"""

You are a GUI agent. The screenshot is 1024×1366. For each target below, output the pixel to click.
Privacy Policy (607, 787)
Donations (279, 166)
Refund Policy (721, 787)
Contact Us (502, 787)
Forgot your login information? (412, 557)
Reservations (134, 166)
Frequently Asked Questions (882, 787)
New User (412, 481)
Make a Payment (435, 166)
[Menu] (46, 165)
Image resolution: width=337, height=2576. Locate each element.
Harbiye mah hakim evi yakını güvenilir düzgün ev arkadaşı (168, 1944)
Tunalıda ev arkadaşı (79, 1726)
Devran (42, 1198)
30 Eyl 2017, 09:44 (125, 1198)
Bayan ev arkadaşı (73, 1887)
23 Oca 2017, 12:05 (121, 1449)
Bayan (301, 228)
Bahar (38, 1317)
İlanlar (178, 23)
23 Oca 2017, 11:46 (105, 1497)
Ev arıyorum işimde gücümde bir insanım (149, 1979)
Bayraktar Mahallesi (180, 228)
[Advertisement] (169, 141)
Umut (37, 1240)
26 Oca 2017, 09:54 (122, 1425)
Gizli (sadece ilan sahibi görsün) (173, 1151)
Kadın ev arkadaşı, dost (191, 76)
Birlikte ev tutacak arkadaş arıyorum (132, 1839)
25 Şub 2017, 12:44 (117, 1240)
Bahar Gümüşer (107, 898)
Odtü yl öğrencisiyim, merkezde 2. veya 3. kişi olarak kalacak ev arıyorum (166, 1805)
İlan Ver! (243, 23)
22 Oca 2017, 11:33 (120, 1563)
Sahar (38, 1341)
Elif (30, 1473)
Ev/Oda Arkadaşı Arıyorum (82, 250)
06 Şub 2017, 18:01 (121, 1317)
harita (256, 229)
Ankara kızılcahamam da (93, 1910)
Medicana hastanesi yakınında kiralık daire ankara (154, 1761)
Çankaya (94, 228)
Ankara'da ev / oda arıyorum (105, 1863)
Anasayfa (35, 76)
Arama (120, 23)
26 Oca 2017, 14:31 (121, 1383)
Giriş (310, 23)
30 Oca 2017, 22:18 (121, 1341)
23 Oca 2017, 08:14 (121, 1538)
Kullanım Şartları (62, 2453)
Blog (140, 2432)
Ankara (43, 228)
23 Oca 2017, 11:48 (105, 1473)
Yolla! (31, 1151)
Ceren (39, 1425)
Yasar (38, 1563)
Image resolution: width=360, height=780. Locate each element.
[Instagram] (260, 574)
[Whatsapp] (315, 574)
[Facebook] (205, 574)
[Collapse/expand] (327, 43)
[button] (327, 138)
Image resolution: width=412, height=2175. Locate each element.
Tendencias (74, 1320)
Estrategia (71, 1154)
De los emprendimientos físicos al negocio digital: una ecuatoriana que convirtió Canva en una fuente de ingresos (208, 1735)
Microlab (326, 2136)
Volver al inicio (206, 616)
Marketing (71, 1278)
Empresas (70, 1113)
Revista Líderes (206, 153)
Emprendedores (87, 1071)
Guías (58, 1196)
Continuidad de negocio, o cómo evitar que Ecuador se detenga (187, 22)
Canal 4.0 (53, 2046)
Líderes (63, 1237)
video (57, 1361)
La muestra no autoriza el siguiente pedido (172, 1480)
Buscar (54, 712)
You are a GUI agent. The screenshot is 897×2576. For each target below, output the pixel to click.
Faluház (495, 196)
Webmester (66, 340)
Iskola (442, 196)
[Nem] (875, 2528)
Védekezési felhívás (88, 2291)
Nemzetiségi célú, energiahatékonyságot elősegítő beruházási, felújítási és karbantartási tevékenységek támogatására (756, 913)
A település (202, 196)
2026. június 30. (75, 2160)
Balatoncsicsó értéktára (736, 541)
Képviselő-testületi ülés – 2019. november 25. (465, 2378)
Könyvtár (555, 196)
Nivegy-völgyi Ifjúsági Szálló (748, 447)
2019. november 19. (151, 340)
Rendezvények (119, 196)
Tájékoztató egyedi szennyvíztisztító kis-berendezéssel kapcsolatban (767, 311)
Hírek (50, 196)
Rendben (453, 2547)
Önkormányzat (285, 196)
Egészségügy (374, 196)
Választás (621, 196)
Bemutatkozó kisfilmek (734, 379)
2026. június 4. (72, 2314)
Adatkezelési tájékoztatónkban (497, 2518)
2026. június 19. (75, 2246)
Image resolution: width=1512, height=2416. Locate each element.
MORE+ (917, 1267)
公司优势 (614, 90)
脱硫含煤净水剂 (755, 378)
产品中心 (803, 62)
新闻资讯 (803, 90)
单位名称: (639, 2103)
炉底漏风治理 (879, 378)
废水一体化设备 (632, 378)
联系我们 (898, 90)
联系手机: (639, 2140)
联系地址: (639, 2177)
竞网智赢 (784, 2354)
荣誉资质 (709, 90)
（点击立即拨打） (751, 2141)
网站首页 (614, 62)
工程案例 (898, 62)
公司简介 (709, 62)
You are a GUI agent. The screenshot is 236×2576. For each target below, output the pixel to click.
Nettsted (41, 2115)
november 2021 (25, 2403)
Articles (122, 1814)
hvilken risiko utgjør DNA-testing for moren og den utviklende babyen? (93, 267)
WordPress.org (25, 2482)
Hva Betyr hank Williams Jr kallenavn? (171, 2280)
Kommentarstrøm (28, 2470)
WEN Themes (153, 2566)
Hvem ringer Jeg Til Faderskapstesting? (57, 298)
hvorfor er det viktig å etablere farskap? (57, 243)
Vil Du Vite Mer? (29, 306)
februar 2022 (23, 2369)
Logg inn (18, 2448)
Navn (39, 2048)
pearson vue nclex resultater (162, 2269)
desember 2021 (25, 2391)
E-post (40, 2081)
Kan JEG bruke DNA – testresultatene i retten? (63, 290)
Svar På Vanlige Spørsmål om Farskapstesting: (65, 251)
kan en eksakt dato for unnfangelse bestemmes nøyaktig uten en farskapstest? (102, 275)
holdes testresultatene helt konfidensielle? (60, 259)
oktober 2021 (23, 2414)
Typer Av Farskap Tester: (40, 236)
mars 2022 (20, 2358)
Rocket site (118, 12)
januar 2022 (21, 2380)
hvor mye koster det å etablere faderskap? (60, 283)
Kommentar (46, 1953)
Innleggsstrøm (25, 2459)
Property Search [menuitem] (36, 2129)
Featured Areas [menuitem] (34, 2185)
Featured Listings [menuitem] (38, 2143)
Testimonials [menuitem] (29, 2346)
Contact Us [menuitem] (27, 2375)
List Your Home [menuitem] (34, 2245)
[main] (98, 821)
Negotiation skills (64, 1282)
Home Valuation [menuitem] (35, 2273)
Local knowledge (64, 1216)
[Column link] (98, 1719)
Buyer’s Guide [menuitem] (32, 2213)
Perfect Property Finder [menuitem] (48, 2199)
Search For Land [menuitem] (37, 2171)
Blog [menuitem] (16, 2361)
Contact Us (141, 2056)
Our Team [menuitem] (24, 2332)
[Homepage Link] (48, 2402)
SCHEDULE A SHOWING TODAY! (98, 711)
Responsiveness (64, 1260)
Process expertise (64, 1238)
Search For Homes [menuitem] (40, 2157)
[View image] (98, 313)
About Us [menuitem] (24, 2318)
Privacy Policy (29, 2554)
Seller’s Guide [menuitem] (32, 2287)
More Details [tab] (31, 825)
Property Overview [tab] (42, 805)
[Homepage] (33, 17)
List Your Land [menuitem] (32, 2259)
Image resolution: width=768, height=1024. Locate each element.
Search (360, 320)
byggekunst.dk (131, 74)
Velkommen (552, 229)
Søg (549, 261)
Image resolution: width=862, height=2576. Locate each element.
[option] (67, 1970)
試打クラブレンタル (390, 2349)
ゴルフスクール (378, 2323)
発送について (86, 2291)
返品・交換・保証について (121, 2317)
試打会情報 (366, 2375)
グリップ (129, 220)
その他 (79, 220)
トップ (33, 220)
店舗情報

"""

## Assigned task
From the material above, retype precisely the lines between the line holding "Microlab (326, 2136)" and the line holding "2026. június 30. (75, 2160)", inclusive, and nothing beyond them.

## Written reply
Microlab (326, 2136)
Volver al inicio (206, 616)
Marketing (71, 1278)
Empresas (70, 1113)
Revista Líderes (206, 153)
Emprendedores (87, 1071)
Guías (58, 1196)
Continuidad de negocio, o cómo evitar que Ecuador se detenga (187, 22)
Canal 4.0 (53, 2046)
Líderes (63, 1237)
video (57, 1361)
La muestra no autoriza el siguiente pedido (172, 1480)
Buscar (54, 712)
You are a GUI agent. The screenshot is 897×2576. For each target below, output the pixel to click.
Faluház (495, 196)
Webmester (66, 340)
Iskola (442, 196)
[Nem] (875, 2528)
Védekezési felhívás (88, 2291)
Nemzetiségi célú, energiahatékonyságot elősegítő beruházási, felújítási és karbantartási tevékenységek támogatására (756, 913)
A település (202, 196)
2026. június 30. (75, 2160)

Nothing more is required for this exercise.